The wastewater treatment plant of Hamburg Wasser has been home to a new wind turbine since the end of July 2014. With an output of 3 megawatts per hour at full capacity, the approximately 200-metre-high turbine generates as much energy as a family of four consumes on average every year.
The wastewater treatment plant in the port of Hamburg – once one of the largest consumers of electricity in the city – has been energy-neutral since 2011. This means that, taken as an annual average, it generates at least as much heat and electricity as it consumes.
The sludge collected during the treatment process provides another rich source of energy. During its decomposition, around 95,000&60;m³ of biogas is produced every day, which is used directly at the treatment plant or processed into biomethane and then fed into the natural gas grid.

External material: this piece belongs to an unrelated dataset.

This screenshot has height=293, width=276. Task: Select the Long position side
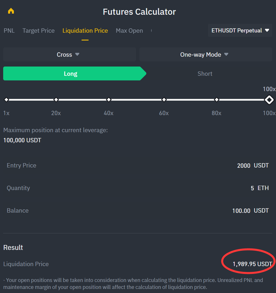71,74
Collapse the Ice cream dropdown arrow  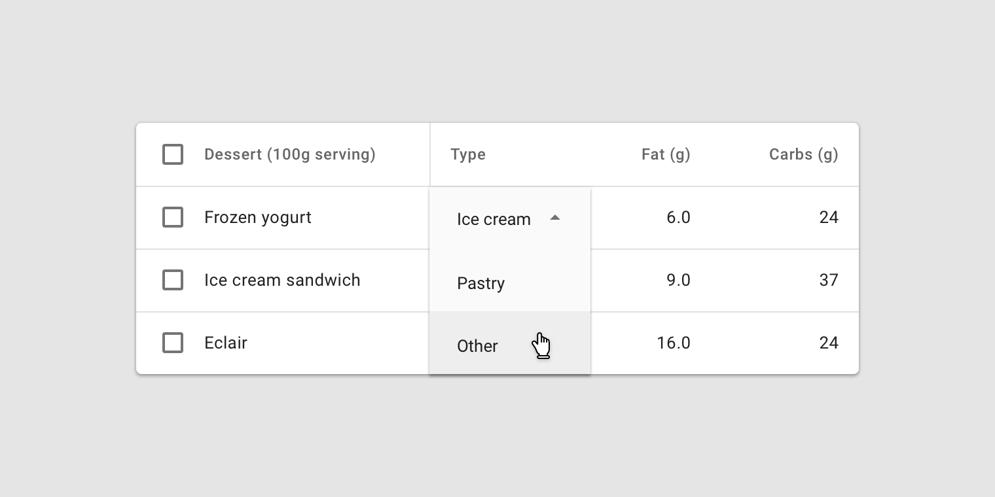(555, 218)
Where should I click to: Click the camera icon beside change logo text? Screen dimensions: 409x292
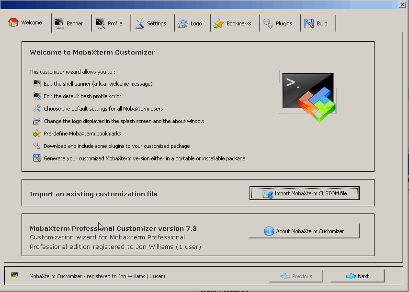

The former landfill site, some 40 metres high, covered in greenery and visible from afar, was transformed into a renewable energy hill as part of the IBA Hamburg and visitor activities were taken over by Stadtreinigung Hamburg in February 2014. It supplies around 4,000 homes with electricity using wind power and solar energy alone, and is accessible to the public as a viewpoint.
The first wind turbines were erected on the summit of the landfill site in the 1990s. A new taller wind turbine has stood on the hill since early December 2011. The southern slope is home to a large photovoltaic facility. The first phase of construction was carried out in 2009 by Hamburg Energie, allowing the production of around 500 kWp (kilowatts-peak), while the second phase followed in December 2011 and added roughly another 200 kWp. Residents of Hamburg have been able to visit the mound since 2013.

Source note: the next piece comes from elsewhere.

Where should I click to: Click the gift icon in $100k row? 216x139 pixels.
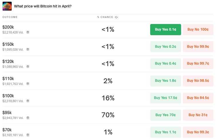[x=28, y=101]
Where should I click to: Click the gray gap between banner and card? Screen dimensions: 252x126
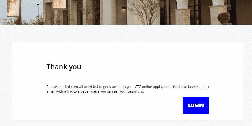pos(126,33)
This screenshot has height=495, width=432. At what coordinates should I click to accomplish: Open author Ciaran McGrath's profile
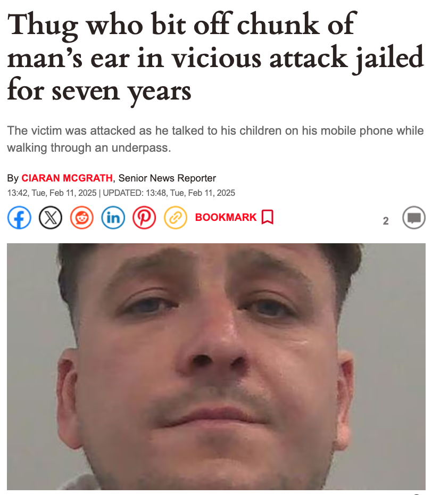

The former flak bunker in Wilhelmsburg has become a symbol of Wilhelmsburg’s renewable climate protection concept. Virtually unused since the end of the war, the monument was renovated as part of the IBA Hamburg 2013 and converted into a renewable energy plant with a large heat reservoir. Get a peek behind the scenes and take part in a free guided tour by Hamburg Energie! The core of the project is a large heat reservoir that was constructed inside the former flak bunker. In the future, it will serve as an energy bunker supplying power to an urban area of more than 1.2 square kilometres (120 hectares) thanks to the integration of different eco-friendly heat and electricity generation plants.
The Technology Centre Energy Campus by the Competence Centre for Renewable Energy and Energy Efficiency (CC4E) at the Hamburg University of Applied Sciences (HAW Hamburg) is open for research purposes and features a wind, smart and grid laboratory as well as a wind farm.
By establishing a network of companies, universities and institutions, the energy campus aims to support the development of applied solutions and innovations in renewable energies that will greatly benefit the general public.
The Oberhafen energy plant of enercity Contracting Nord GmbH provides heat to east HafenCity with its district heating network. In addition to two boilers, a biomethane CHP plant with an output of 1.5 MW is in operation together with a 300 m3 buffer storage system. The CHP is flexible and used to produce electricity, supplying electric energy to the public grid when it is needed. Two enercity charging stations have been available for electric vehicles at the energy plant since 2018. &60;The integration of industrial waste heat from Aurubis AG means that the next development step in supplying heat for the east of HafenCity has been completed for the current heating period.
For 30 years, Vattenfall has been operating an electric boiler for the district heating system. The company has been installing a new boiler at the site since early 2017, which will be used as a power-to-heat plant in the future.
The electric boiler is intended to convert wind power into heat for heating purposes (power to heat). This will enable Vattenfall to reduce the use of fossil fuels and CO2 emissions – an important contribution to the energy transition in Hamburg. As a flexible and ready-to-use system, the boiler will generate heat, and therefore hot water, and cover peak electricity lead times.
Replacing the electric boiler was part of the major project “Northern German Energy Transition 4.0 (Link)” within the “Smart Energy Showcases – Digital Agenda for the Energy Transition” (SINTEG) funding programme of the Federal Ministry for Economic Affairs and Energy.
How do climate simulations work and how to they differ from weather forecasts? Climate researchers develop models which simulate the most important processes of our atmosphere, oceans and land surfaces. The calculations performed with these models require cutting-edge supercomputers and vast amounts of memory – such as the high-performance computer “Mistral” at the German Climate Computing Centre (DKRZ), one of the fastest computers in Germany. The supercomputer is essential for the Climate Cluster of Excellence CliCCS.
The turbines are one of the largest wind farms in Hamburg, standing a total of 199 metres tall from the ground up to the blade tip. The diameter of the rotor alone is bigger than the height of the Elbe Philharmonic Hall and the surface of the rotor is as large as a football pitch. These giants allow the three new turbines to generate a total of 28 million kilowatt hours of energy every year – equal to the electricity demands of around 10,000 households in Hamburg. With the commissioning of the three turbines, Hamburg Energie is now the largest producer of wind energy in the Hanseatic city. What makes the three new turbines special? They are located in the middle of the harbour's industrial area.